Crucifixion was intended to be a gruesome spectacle: the most painful and humiliating death imaginable. It was used to punish slaves, pirates, and enemies of the state. It was originally reserved for slaves (hence still called "supplicium servile" by Seneca), and later extended to citizens of the lower classes (humiliores). The victims of crucifixion were stripped naked and put on public display while they were slowly tortured to death so that they would serve as a spectacle and an example.
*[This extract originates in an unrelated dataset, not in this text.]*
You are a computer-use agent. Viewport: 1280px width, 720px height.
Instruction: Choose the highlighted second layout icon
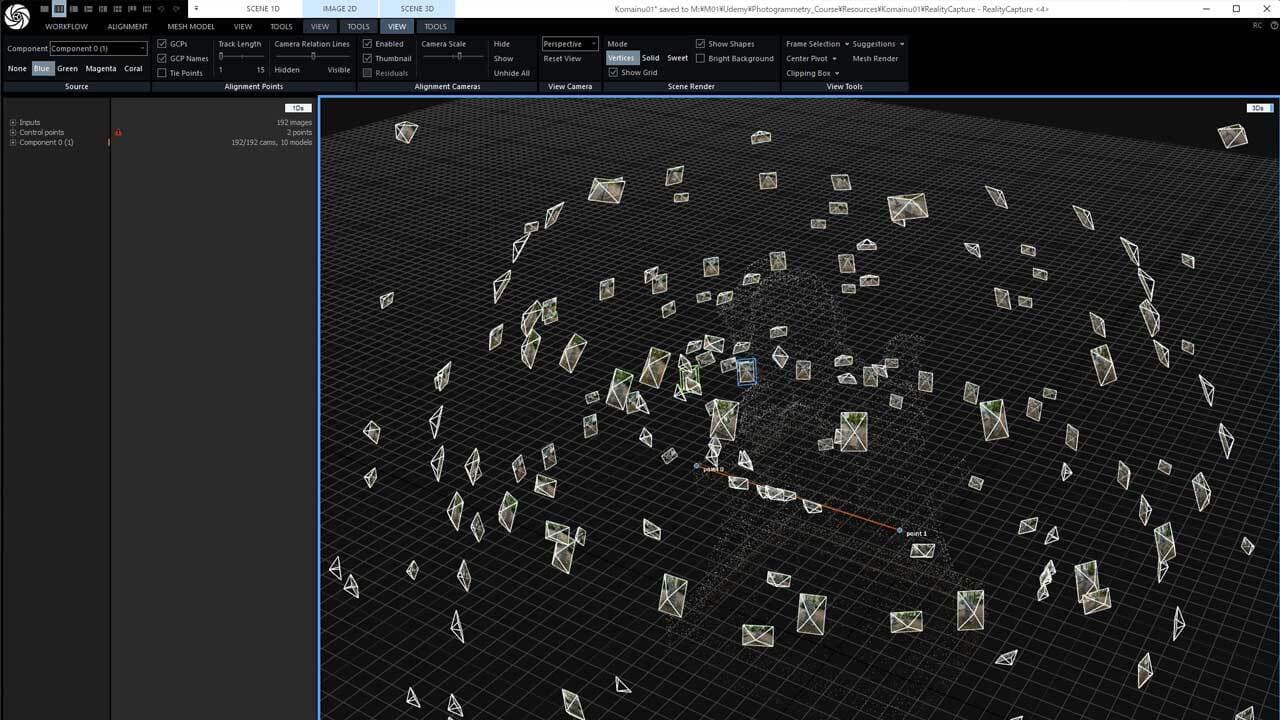tap(59, 9)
According to Roman law, if a slave killed their owner, all of the owner's slaves would be crucified as punishment. Both men and women were crucified. Tacitus writes in his Annals that when Lucius Pedanius Secundus was murdered by a slave, some in the Senate tried to prevent the mass crucifixion of four hundred of his slaves because there were so many women and children, but in the end tradition prevailed and they were all executed. Although not conclusive evidence for female crucifixion by itself, the most ancient image of a Roman crucifixion may depict a crucified woman, whether real or imaginary. (Note: It is a graffito found in a taberna (hostel for wayfarers) in Puteoli, dating to the time of Trajan or Hadrian (late 1st century to early 2nd century CE). An inscription over the person's left shoulder reads "Ἀλκίμιλα" (Alkimila), a female name. It is not clear, however, whether the inscription was written by the same person who drew the picture, or added by another person later. It is also not known whether the graffito is intended to depict an actual event, as distinguished from, perhaps, the writer's desire for someone to be crucified, or as a jest. As such, the graffito does not itself provide conclusive evidence of female crucifixion.) Crucifixion was such a gruesome and humiliating way to die that the subject was somewhat of a taboo in Roman culture, and few crucifixions were specifically documented. One of the only specific female crucifixions that are documented is that of Ida, a freedwoman (former slave) who was crucified by order of Tiberius.

Crucifixion was typically carried out by specialized teams, consisting of a commanding centurion and his soldiers. First, the condemned would be stripped naked and scourged. This would cause the person to lose a large amount of blood, and approach a state of shock. The convict then usually had to carry the horizontal beam (patibulum in Latin) to the place of execution, but not necessarily the whole cross.

During the death march, the prisoner, probably still nude after the scourging, would be led through the most crowded streets bearing a titulus – a sign board proclaiming the prisoner's name and crime. Upon arrival at the place of execution, selected to be especially public, the convict would be stripped of any remaining clothing, then nailed to the cross naked. If the crucifixion took place in an established place of execution, the vertical beam (stipes) might be permanently embedded in the ground. In this case, the condemned person's wrists would first be nailed to the patibulum, and then he or she would be hoisted off the ground with ropes to hang from the elevated patibulum while it was fastened to the stipes. Next the feet or ankles would be nailed to the upright stake. The 'nails' were tapered iron spikes approximately 5 to 7 in long, with a square shaft 3/8 in across. The titulus would also be fastened to the cross to notify onlookers of the person's name and crime as they hung on the cross, further maximizing the public impact.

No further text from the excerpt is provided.